Material for this task:
####
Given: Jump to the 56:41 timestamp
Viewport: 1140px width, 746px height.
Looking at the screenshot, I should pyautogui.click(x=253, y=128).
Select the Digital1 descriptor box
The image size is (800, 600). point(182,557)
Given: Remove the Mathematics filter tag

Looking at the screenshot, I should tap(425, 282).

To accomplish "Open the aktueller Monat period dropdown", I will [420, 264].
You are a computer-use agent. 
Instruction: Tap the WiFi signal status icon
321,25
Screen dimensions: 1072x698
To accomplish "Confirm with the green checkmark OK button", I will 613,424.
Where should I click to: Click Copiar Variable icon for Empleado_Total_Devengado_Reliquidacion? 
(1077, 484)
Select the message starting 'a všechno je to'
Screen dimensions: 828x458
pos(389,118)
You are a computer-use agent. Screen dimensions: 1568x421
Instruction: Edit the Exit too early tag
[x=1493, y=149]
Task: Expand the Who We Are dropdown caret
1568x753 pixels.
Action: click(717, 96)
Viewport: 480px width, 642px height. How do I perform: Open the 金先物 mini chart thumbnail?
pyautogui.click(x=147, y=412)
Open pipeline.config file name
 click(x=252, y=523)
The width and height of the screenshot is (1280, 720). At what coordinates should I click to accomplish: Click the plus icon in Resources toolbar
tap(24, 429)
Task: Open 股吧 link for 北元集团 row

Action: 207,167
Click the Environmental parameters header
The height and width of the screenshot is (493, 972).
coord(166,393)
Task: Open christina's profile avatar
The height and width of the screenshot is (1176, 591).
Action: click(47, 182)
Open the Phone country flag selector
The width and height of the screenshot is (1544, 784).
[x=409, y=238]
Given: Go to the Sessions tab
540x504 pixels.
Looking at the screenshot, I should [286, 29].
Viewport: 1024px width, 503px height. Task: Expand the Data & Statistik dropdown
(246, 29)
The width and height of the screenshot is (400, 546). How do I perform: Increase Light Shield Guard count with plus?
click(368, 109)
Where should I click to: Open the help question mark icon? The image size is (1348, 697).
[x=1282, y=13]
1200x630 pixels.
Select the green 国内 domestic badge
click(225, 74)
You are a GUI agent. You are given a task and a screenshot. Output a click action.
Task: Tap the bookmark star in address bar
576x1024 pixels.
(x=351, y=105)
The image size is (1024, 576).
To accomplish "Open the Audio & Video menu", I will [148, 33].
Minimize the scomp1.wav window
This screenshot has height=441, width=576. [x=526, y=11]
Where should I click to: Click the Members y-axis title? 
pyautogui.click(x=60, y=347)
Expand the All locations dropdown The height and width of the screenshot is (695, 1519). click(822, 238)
####
What is required:
Set down, unchanged, the line that contains "Where should I click to: Click the" together with every later line in the records, through the last one.

Response to the task:
Where should I click to: Click the Members y-axis title? 
pyautogui.click(x=60, y=347)
Expand the All locations dropdown The height and width of the screenshot is (695, 1519). click(822, 238)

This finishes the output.